|Oct-22-05|| ||KingG: Kramnik plays the sharpest line against the Moscow variation of the Semi-Slav and get an advantage fairly easily. |
Akopian then plays the interesting sacrifice 26. ...Rf3!?, but then goes wrong almost immediately with 28. ...Nf6?, when 28. ...Bh6! was the only move to keep up the pressure.
|Nov-24-05|| ||KingG: 16.Bg3 was a Kramnik novelty, and is the only move to play for a win. Previously, 16.f3 was played, but after this move, it seems the best White can achieve is a draw.|
|Feb-25-08|| ||just a kid: 41.c3 doesn't do very good as 42.Be5+! takes the all so inportant a1-h8 diagonal because it's the only way to stop Kramnik's b-pawn from promoting.|
|Nov-28-13|| ||Peligroso Patzer: Kramnik’s choice in this game (<10. h4>) seems a little dubious. After this move, Black can attack in the center with <10…. b4 11. Na4 Nxf6>. (The same idea a move earlier did not work out well for Black in Sakaev vs M Kobalia, 1998, but with White having played committally on the wing, Black’s counter in the center is more effective.) |
Kramnik has not played <10. h4> in any other game, as far as I can determine.

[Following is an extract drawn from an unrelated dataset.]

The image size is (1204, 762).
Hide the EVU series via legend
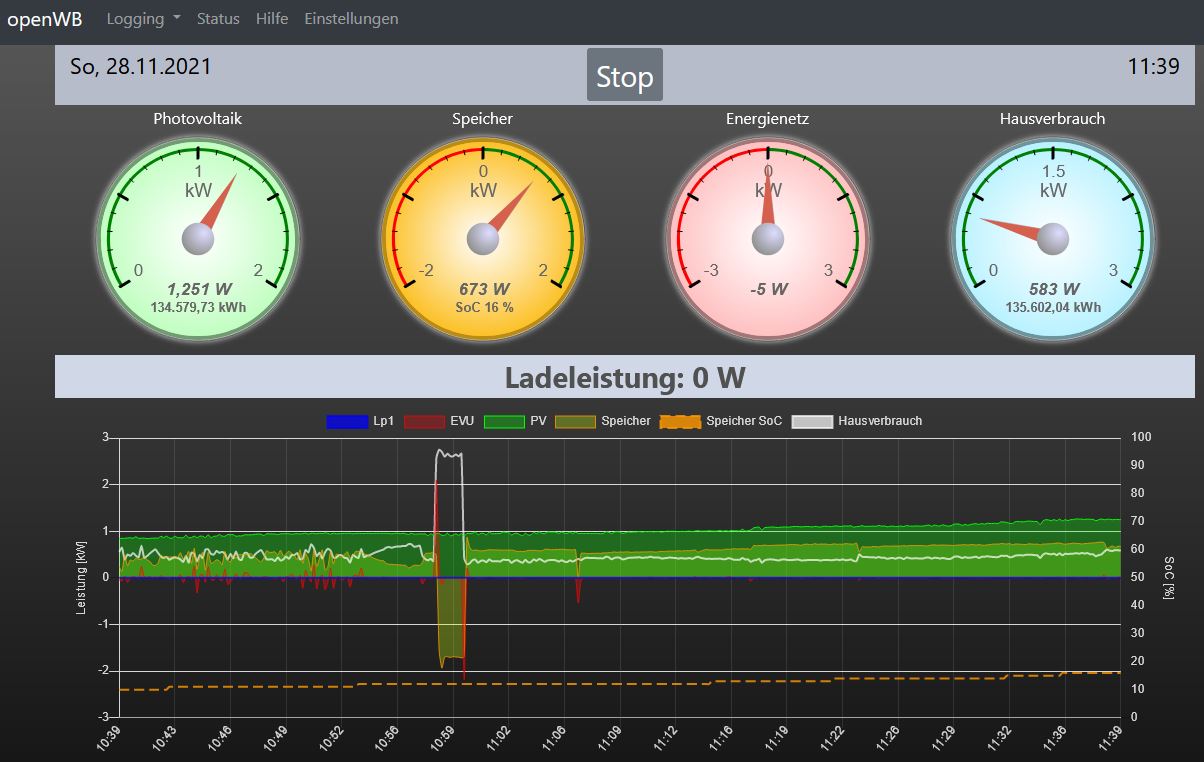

|Nov-28-13|| ||Peligroso Patzer: <KingG: ***
Akopian ... plays the interesting sacrifice 26. ...Rf3!? ***>
Kramnik could have de-fused Black's extremely clever (but unsound) idea if on move 26, instead of the immediate capture on b5, he had exchanged a pair of Rooks, i.e., <26. Rxf5 Rxf5 27. axb5> and if now <27. ... Rf3 28. gxf3 gxf3 29. Kh2> should win easily for White.
In this line (with the exchange of Rooks), <29. ... Bh6> can be strongly answered by <30. Qf2>.
|Dec-17-15|| ||plang: 14..Bg7 had been played a few months earlier in Goldin-Novikov New York 2000 (White won - not included in this database); in that game White had played 15 b3. In another game from New York 2000 Khenkin had tried 16..Nd7 against Goldin and had won; Akopians 16..Nh7!? does not look like an improvement and has not been repeated. Akopians clever sacrificial attack with 23..c5!, 25..Raf8 and 26..Rf3!? gave him very promising counterplay. |
Kramnik could have de-fused Black's extremely clever (but unsound) idea White.
In this line (with the exchange of Rooks), <29. ... Bh6> can be strongly answered by <30. Qf2>.>
Kramnik did not consider the idea unsound had Akopian played 29..Bh6 The game would have likely ended in a repetition with 30 Qe5..Bg7 31 Qe3..Bh6.
Regarding 28..Bh6 29 Qf2 (29 Qg1?..fxe 30 Rxf8+..Bxf8 31 Be5..Ng5! and wins)Kramnik gives 29..Nf6 30 Bxf3..Bxf3 31 Qxf3..Ng4+ 32 Kh1..Rxf3 33 Rxf3..Qc2 with an unclear position.
Kramnik returned the exchange with 31 Rxf3 in order to obtain the initiative. Black resigned due to 41..c3 42 Be5+..Kh7 43 Kc4 (not 43 Kc6?..Ba1! 44 Kxb6..c2 45 Bf4..Bb2 and draws).